# Decoder Refactor Design
Status: Draft
Author: Claude
Date: 2026-01-22
## Executive Summary
Refactor the jpegli-rs decoder to achieve zune-jpeg-level performance while maintaining the codec-design API guidelines. Key changes:
1. **True streaming decode** - MCU-row-at-a-time, no coefficient buffering for baseline
2. **Integer IDCT** - Replace f32 IDCT with tiered i32 IDCT (1x1, 4x4, 8x8)
3. **Fast AC lookup** - Single-table decode + sign extend
4. **Layered API** - Simple functions + builder + streaming
## Performance Analysis: zune-jpeg vs jpegli-rs
### Why zune-jpeg is Fast
1. **True Streaming** - Decodes one MCU row, immediately converts to RGB, never stores coefficients for baseline
2. **Fast AC Lookup** - `ac_lookup` table decodes huffman symbol AND performs sign extension in one operation
3. **Integer IDCT** - Uses i32 IDCT with:
- 1x1 shortcut when only DC coefficient present (DC-only blocks)
- 4x4 shortcut when only top-left 4x4 coefficients present
- Full 8x8 only when needed
- SIMD (AVX2/NEON) with zero-coefficient short-circuit check
4. **Efficient Bitstream** - 4-byte refill path when no 0xFF markers, MSB bit layout
5. **Minimal Allocations** - Pre-allocated MCU row buffers, no per-block allocations
### Current jpegli-rs Bottlenecks
1. **Coefficient Storage** - Stores all coefficients before IDCT (except ScanlineReader)

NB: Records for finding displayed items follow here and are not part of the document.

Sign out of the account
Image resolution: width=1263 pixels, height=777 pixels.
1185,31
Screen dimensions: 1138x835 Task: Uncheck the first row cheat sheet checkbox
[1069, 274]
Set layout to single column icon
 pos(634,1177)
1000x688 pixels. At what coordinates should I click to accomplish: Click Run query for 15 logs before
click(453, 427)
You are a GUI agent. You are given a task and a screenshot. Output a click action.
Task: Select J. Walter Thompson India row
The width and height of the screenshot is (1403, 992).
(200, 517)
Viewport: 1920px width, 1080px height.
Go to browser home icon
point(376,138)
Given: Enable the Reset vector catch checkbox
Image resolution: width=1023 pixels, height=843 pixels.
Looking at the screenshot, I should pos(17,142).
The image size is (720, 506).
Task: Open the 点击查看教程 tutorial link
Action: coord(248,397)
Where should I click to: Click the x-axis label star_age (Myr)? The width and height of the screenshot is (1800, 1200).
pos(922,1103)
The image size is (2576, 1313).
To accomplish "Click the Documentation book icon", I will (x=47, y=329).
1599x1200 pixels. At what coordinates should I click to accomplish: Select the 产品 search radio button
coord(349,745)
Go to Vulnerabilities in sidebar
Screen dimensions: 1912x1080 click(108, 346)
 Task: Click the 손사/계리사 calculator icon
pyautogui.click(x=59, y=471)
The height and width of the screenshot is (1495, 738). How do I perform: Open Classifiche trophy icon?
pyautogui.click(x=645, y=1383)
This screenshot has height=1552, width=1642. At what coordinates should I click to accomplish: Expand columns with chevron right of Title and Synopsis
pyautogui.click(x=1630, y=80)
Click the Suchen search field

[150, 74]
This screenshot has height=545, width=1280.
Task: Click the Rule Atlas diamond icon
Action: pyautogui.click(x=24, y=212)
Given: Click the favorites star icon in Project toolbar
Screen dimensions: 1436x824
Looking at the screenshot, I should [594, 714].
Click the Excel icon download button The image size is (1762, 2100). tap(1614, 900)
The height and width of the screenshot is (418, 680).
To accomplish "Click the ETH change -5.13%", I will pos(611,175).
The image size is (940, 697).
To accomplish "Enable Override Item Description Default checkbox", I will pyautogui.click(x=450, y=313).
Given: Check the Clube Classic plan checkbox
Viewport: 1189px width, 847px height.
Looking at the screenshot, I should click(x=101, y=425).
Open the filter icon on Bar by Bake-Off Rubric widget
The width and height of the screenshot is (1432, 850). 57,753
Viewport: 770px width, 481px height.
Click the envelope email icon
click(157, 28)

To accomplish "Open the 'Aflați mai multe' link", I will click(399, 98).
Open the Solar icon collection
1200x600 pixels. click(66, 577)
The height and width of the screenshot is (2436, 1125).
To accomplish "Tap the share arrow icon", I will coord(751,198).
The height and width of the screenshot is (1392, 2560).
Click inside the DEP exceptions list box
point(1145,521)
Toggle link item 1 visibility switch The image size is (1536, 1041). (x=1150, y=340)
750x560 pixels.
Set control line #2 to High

2. **Float IDCT** - Uses f32 IDCT (slower than integer, no shortcuts)
3. **Two-Step AC Decode** - Separate huffman decode + sign extend
4. **Bitstream Overhead** - More function call overhead in bit reading
5. **No Progressive Streaming** - Progressive must buffer all coefficients (inherent)
## Benchmark Results (2026-01-22)
Run with: `cargo bench -p jpegli-rs --bench decode_compare --features decoder`
| 256x256 | baseline | 94 µs | 554 µs | **5.9x slower** |
| 256x256 | progressive | 214 µs | 758 µs | **3.5x slower** |
| 512x512 | baseline | 272 µs | 5.6 ms | **20x slower** |
| 1024x1024 | baseline | ~1 ms | ~23 ms | **23x slower** |
| 1024x1024 | progressive | 2.3 ms | 25 ms | **11x slower** |
| 2048x2048 | baseline | 3.7 ms | 93 ms | **25x slower** |
| 2048x2048 | progressive | 9.2 ms | 100 ms | **11x slower** |
**Key findings:**
- Baseline is 20-25x slower than zune-jpeg (gap increases with image size)
- Progressive is "only" 10x slower (coefficient buffering inherent in both)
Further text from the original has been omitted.